The first of these two journeys was made by Samuel Hearne. Hearne was a young Londoner who, after seven years at sea, transferred to the Hudson Bay Company. The vastly profitable Hudson Bay Company enjoyed a royal charter and for over 100 years maintained a near monopoly on the Canadian fur trade. Despite their astounding profits, or perhaps because of them, the Hudson Bay Company had long neglected the secondary provisions of their charter which involved exploring and developing the natural resources of their territory. Meanwhile, competition had emerged further west in the form of the rival North West Company. The North West Company had no royal charter, but was founded a gaggle of ambitious frontiersmen on the principal of exploration and exploitation. The NWC’s energetic exploration of northwestern America quickly opened a number of new regions to the fur trade. The HBC consequently began to notice a diminishment in their own profits. It was perhaps pressure from investors to keep competitive with the NWC that motivated the officers of the HBC to initiate an exploratory expedition of their own. Rather than compete directly with the NWC for fur profits, the HBC determined that it would leverage its vast financial reserves to diversify into whaling and minerals. Moses Norton, then the HBC’s chief factor at Prince of Wales Fort on the Hudson Bay had a near obsession, which he inherited from his father who held the same position, with legends of a copper mine far to the north from whence the indigenous Chipewyans often brought copper samples. Seeming the ideal target for diversification, the HBC thus sent one of its newest factors, the young trapper Samuel Hearne, on a quest for the mine, as well as for the whale rich Arctic Sea, in the unexplored north. In the process it was further hoped that Hearne would discover a waterway that might ultimately open a new Pacific trade route through the Northwest Passage.

Samuel Hearne

Samuel Hearne

Hearne, just 24 at the time, could not have been less prepared for the journey ahead. The young man had no experience in Arctic travel, had never undergone a similar journey, had no idea what to pack, and only a basic midshipman’s understanding of surveying and positioning. Hearne’s first attempt at this journey lasted but 30 days during which he was deserted and robbed by the local Indians he hired to guide him. His second attempt, though lasting nearly 8 months, also met with disaster when his quadrant, without which any proper surveying and positioning work is possible, was knocked to the ground and shattered by an unexpected gust of wind.

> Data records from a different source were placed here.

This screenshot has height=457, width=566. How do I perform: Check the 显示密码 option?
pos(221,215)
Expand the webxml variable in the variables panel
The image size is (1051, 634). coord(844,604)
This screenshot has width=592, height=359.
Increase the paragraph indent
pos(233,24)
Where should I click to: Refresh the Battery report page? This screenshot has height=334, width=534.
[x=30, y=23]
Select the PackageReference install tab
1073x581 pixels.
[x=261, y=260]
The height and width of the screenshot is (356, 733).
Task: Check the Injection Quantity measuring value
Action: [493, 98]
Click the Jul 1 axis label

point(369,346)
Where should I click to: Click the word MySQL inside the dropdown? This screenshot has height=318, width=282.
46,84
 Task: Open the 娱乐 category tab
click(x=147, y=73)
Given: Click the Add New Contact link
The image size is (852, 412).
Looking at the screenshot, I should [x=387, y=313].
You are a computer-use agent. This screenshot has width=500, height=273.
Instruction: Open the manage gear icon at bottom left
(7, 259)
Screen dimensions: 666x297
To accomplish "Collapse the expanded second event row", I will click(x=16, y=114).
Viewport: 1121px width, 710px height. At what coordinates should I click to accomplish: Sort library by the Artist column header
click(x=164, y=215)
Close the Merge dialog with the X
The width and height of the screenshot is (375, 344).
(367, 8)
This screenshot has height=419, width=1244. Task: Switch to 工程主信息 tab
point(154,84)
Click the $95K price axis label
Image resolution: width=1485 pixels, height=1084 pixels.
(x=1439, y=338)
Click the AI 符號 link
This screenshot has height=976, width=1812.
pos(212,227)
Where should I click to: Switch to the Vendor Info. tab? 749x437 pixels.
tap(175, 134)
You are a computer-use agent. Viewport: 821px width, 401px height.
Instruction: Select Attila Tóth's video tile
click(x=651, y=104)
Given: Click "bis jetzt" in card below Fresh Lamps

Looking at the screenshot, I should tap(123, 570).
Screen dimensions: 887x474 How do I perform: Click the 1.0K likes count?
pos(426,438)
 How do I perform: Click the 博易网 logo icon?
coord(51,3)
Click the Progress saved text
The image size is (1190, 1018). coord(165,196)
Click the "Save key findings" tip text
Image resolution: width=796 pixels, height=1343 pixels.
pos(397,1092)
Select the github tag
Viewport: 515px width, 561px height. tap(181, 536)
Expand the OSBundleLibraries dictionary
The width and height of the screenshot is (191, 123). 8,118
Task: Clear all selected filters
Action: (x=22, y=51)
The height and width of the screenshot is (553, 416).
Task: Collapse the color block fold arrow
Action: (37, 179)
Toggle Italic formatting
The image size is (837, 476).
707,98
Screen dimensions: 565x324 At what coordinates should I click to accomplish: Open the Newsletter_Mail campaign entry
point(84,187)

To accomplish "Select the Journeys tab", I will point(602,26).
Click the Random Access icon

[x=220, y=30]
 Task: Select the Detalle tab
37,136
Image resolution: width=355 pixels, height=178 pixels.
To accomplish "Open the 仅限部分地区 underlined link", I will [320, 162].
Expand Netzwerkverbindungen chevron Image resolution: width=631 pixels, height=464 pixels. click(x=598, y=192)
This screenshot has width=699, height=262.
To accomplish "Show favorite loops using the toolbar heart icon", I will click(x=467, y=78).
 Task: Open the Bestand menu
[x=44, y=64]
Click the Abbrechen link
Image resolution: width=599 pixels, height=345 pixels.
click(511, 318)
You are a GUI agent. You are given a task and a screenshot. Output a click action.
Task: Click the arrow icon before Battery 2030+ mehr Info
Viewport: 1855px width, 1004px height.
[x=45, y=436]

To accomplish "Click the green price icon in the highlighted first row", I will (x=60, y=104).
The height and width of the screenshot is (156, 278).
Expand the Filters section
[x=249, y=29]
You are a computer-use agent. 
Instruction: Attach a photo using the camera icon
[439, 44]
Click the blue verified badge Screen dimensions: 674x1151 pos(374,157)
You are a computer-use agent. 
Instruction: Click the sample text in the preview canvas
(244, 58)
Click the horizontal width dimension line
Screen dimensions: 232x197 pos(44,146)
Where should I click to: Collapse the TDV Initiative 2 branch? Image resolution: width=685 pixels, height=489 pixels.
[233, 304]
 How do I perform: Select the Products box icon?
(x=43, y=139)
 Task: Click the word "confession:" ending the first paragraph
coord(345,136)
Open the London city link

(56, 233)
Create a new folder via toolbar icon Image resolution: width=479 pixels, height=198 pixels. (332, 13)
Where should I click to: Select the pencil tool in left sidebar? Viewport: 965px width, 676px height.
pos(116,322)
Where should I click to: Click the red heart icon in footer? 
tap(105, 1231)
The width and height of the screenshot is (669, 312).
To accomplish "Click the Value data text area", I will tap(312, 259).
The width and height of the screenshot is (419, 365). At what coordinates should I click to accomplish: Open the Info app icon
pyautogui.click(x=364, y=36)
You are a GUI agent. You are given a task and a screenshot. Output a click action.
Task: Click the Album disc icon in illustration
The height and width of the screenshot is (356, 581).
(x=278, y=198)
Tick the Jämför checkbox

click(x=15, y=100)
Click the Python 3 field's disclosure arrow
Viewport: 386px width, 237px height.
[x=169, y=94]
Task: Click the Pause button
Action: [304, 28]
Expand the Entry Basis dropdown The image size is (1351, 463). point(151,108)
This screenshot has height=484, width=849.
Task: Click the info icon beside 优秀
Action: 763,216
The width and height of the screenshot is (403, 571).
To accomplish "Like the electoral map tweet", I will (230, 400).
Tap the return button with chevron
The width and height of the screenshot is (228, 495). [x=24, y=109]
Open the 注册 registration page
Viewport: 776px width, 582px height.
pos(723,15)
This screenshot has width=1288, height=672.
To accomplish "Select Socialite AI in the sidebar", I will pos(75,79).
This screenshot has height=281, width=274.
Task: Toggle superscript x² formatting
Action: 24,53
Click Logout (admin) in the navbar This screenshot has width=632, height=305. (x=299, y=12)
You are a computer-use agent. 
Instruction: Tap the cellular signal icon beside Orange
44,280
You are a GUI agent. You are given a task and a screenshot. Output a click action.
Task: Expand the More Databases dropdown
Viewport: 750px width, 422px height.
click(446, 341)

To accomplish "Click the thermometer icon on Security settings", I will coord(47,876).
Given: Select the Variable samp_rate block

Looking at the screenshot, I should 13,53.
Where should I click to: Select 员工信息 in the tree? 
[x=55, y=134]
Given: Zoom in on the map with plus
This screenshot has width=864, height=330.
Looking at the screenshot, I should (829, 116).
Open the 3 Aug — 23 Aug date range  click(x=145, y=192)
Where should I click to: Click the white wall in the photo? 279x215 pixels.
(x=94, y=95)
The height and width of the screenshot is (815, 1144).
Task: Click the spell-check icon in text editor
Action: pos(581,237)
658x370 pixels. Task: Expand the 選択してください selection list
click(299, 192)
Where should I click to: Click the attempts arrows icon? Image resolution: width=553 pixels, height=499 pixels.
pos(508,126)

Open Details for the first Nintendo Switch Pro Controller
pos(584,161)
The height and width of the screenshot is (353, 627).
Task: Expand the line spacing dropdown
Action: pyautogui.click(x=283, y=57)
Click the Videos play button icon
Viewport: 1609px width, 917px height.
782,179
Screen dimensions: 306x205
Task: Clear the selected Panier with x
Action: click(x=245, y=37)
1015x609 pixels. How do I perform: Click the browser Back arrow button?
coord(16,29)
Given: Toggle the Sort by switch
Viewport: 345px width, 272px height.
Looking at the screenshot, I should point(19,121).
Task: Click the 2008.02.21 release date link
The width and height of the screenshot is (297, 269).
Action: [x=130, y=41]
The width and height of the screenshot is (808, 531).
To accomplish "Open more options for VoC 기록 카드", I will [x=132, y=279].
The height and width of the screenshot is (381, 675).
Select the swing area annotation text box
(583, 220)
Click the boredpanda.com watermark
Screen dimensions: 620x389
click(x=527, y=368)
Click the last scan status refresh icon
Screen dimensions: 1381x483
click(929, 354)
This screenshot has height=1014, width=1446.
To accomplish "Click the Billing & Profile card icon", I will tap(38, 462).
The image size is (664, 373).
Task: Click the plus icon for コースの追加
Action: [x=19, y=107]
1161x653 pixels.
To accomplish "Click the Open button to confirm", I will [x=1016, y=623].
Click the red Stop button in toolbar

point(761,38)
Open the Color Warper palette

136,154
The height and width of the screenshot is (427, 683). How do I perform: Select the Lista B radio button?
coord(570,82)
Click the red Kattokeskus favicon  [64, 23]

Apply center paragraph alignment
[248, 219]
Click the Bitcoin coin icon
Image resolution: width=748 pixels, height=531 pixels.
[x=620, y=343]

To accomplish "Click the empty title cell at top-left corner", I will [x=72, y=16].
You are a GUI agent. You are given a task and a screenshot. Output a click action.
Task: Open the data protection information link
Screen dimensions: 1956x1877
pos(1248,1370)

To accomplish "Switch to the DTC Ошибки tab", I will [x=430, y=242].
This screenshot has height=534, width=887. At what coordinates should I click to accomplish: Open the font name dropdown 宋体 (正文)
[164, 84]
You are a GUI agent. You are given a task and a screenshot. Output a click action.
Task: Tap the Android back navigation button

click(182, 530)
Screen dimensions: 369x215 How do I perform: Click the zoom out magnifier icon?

Nonetheless, Hearne, ever persistent, prepared a third trip. This attempt, with some experience under his belt and a new trustworthy Indian guide in the form of the Indian chief Matonabbee, who had in fact traveled through and mapped out the region a decade earlier, proved that indeed “the third time is charmed”.

It was most likely Matonabbee whose able leadership and experience in the Arctic made the mission a success, but as with so many early explorations in the Americas, it is the handsome young European Hearne who ultimately received the lion’s share of credit. Between 1771 and 1772 Hearne and Matonabbee traveled steadily northwards, making maps and notations along the way, until they finally reached the Arctic Sea in July of 1771. This was doubtless Coronation Gulf though Hearne, through lack of experience using a sextant, mismapped it at 71 55 N, some 300 miles northward of his actual location. Nonetheless, the exploration was complete in that the Coppermine River as far as the Arctic had been explored. Hearn even found a gigantic ingot of pure copper with which to impress his superiors. Hearn, Matonabbee, and their entourage returned to their starting point, arriving at Prince of Wales Fort in June of 1772, having spent 19 months completing the mission.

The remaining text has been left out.